A circuit breaker with an arc gas vent baffle characterized by a molded insulating housing containing circuit breaker and an arc quenching chamber, the housing having walls forming a compartment containing a terminal, the walls having spaced vent openings communicating with the compartment one of which openings is covered with a baffle to turn aside the flow of gases, and the baffle being yieldably mounted to permit access through the opening from the outside of the housing.

Description

BACKGROUND OF THE INVENTION

1. Field of the Invention

This invention relates to a molded case circuit breaker, and more particularly, it pertains to a circuit breaker having a terminal barrier for avoiding electrical breakdown due to ionized gases exhausting from the arc extinguishing chamber.

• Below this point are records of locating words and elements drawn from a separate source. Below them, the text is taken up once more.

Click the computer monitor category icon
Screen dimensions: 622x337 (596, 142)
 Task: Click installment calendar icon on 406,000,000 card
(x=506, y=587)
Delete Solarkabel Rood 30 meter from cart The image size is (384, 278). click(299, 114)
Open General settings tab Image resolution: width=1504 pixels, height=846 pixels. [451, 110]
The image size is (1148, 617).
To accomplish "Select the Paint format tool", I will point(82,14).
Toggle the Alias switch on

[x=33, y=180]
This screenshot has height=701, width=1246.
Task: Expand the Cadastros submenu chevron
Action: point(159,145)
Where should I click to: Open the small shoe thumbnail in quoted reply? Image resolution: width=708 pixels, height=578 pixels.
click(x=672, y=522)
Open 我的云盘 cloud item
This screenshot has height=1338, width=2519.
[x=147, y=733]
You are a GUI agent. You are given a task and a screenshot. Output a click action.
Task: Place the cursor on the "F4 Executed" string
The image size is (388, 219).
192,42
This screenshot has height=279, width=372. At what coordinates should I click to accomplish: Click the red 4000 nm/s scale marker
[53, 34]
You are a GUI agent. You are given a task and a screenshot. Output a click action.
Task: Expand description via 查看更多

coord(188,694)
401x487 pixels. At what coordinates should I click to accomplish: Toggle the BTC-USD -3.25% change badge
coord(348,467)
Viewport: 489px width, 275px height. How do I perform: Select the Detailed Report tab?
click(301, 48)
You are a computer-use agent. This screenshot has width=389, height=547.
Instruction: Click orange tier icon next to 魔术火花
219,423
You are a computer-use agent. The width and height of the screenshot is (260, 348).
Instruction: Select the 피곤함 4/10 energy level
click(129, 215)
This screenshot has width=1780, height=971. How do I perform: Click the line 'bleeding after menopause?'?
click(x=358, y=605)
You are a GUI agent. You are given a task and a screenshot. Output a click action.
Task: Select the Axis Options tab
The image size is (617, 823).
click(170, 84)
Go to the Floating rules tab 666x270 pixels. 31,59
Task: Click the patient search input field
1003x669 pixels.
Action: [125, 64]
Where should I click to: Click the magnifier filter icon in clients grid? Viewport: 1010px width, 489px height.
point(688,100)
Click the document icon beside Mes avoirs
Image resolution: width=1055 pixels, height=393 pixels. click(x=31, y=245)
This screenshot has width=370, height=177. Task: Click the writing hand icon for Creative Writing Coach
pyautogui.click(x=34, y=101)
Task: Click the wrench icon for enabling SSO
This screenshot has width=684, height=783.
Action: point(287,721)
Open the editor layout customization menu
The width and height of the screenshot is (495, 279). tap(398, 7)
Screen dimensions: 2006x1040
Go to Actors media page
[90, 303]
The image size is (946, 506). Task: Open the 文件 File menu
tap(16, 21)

2. Description of the Prior Art

When contacts of a circuit breaker are opened, an arc is usually created which is accompanied by the generation of ionized gases. This is particularly true for circuit breakers of small physical size with high interrupting ratings. Where wiring terminals are in close proximity to the circuit breaker vents for exhausting the gases, the problem is especially acute. The ionized arc gases can cause a phase-to-phase electrical failure between the terminals of the circuit breaker or a phase-to-ground electrical failure with any metallic enclosure within which the circuit breaker is mounted. Accordingly, there is a need for preventing these kinds of electrical breakdowns.

SUMMARY OF THE INVENTION

In accordance with this invention, a circuit breaker with an arc chamber vent is provided which comprises an electrically insulating housing including line and load terminals, an arc quenching chamber within the housing, a circuit breaker structure within the housing and having stationary and movable contacts operable between open and closed positions in an arcing zone within the chamber, the housing having wall means forming a compartment for containing each terminal and having openings between corresponding chambers and compartments, one of the openings being aligned with a terminal for access thereto, a baffle extending over the one opening to prevent any gases from flowing through said opening and thereby avoiding an electrical breakdown between the terminals and/or any proximate electrical conductor, and the baffle being deflectable by any tool inserted through the opening for adjustment of the terminal.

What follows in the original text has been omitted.